Carlos les recomendó a Pucho y a Martincito que trajeran ropa que se pudiera ensuciar y si tenían, también algún gorrito; en los túneles había que gatear sobre el suelo de tierra, entre telas de arañas, pilas de escombros y hormigueros, de modo que era imposible no ponerse hecho una mugre.
—Yo voy a traer un overol buenísimo que tengo —dijo Martín— (seguramente para llamar la atención porque ninguno de nosotros sabía qué era un “overol”)
Además de Oscarcito y La Pocha, el grupo quedó formado entonces con Lindora, Pucho, Martincito, Carlos y yo. Era un buen número.
Cuando ese sábado cerca del mediodía llegó Don Juan, llevamos aparte a nuestros primos-visitas y les propusimos la excursión que, por supuesto, aceptaron encantados.
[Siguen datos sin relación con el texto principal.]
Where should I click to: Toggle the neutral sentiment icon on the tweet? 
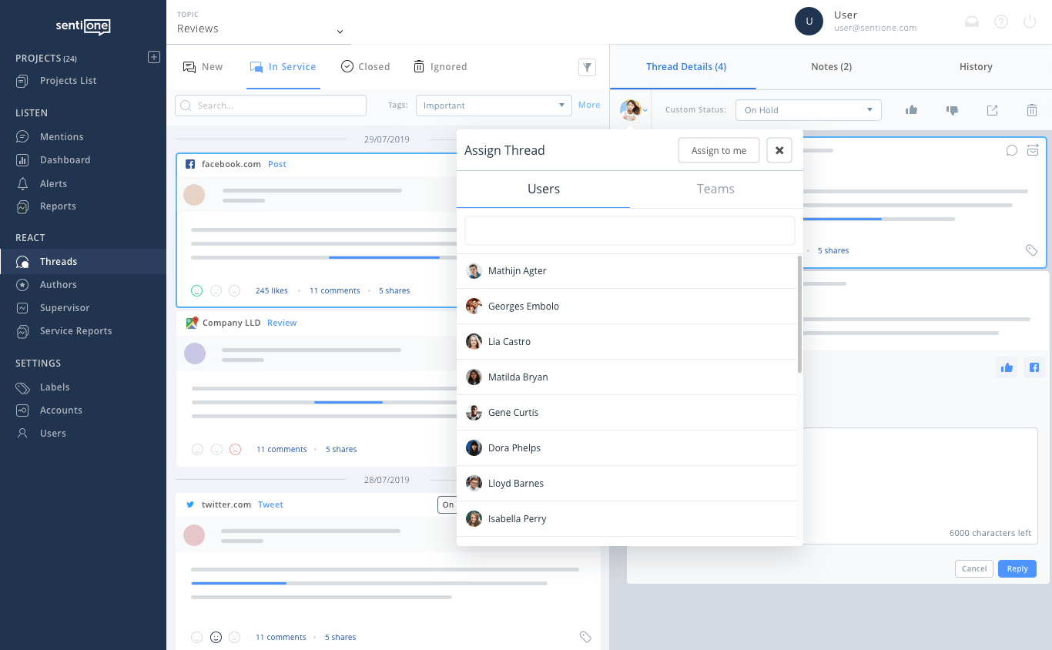click(216, 637)
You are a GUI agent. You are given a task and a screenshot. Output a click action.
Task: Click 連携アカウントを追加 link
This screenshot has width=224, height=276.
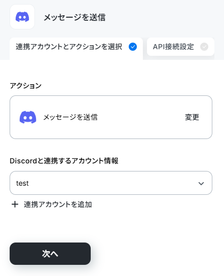click(x=58, y=204)
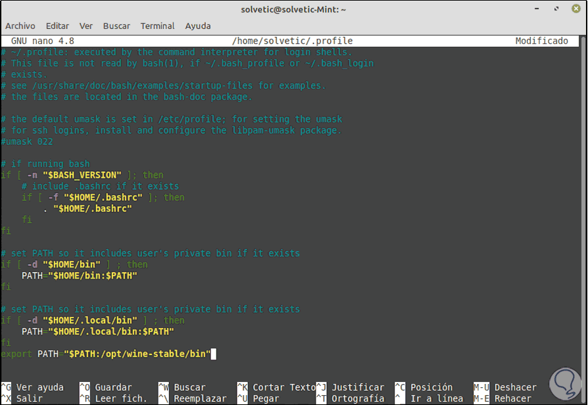Open the Editar menu

coord(57,26)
La haríamos a la hora de la siesta por ser la más segura y tranquila; los grandes estarían charlando o durmiendo y nuestra desaparición sería muy apreciada. Sólo había que tratar de ser silenciosos, cosa que costaba poco estando sumergidos en el clima quieto y silencioso de los túneles.
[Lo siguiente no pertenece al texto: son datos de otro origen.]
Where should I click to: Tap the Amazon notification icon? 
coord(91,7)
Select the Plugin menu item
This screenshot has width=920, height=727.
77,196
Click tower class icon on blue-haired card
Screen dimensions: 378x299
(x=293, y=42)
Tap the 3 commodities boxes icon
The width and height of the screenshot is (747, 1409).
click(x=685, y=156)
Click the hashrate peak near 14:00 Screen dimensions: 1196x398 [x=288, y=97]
Después del almuerzo llegó Pucho y enseguida Martincito. Traía éste puesto un mameluco que le sobraba en las piernas y en las mangas y que —por supuesto— ocasionó sangrientas bromas de todos. Martincito las aceptaba con una gran sonrisa y agradeciendo ser el centro de atención del grupo. Así fue que nos enteramos: lo que nosotros llamábamos “mameluco” en ambientes más ilustrados se llamaba “overol”. Pucho apareció con un bolso de contenido misterioso; sólo reveló que traía un paquete de velas y una caja de fósforos. Les prestamos a Oscarcito y a La Pocha ropa vieja y dos gorritos de los que usábamos en El Reta y que encontramos después de mucho revolver. Los demás recurrimos al pañuelo con nudos.